Reproduce the text of each of the records below word for word, omitting the pictures.

○ ○ ○ ○ ○ ○ ○

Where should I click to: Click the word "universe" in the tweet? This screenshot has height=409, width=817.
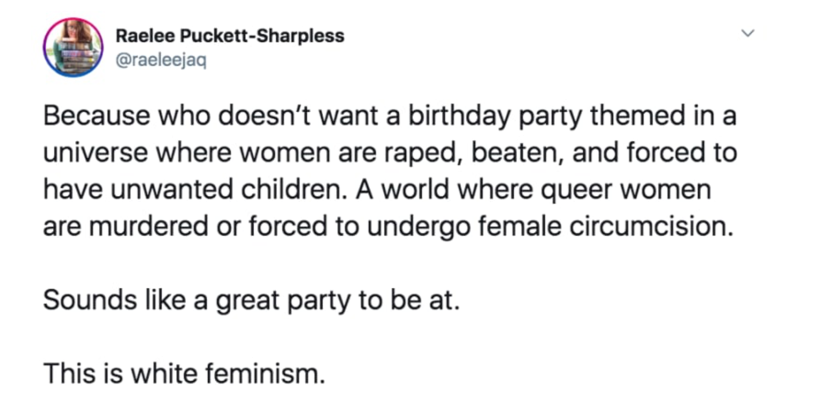(94, 154)
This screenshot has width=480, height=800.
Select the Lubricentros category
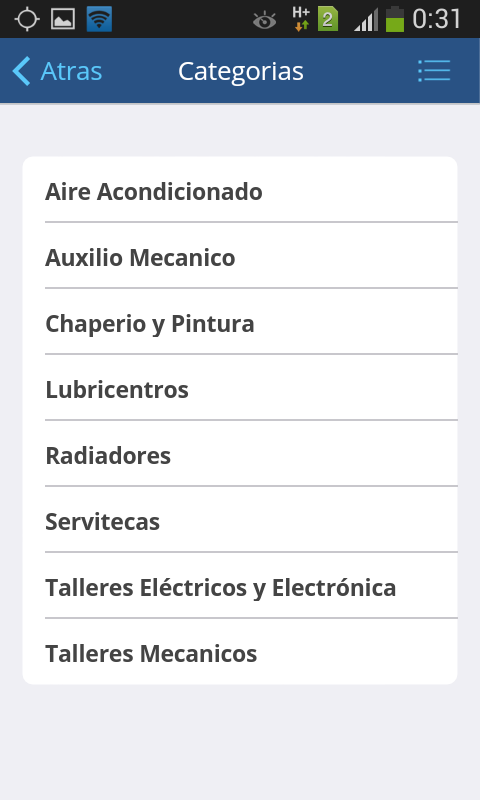coord(240,387)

○ ○ ○ ○ ○ ○ ○

RESULT FOR THIS TASK:
Where should I click to: Click the word "universe" in the tweet? This screenshot has height=409, width=817.
(94, 154)
This screenshot has width=480, height=800.
Select the Lubricentros category
coord(240,387)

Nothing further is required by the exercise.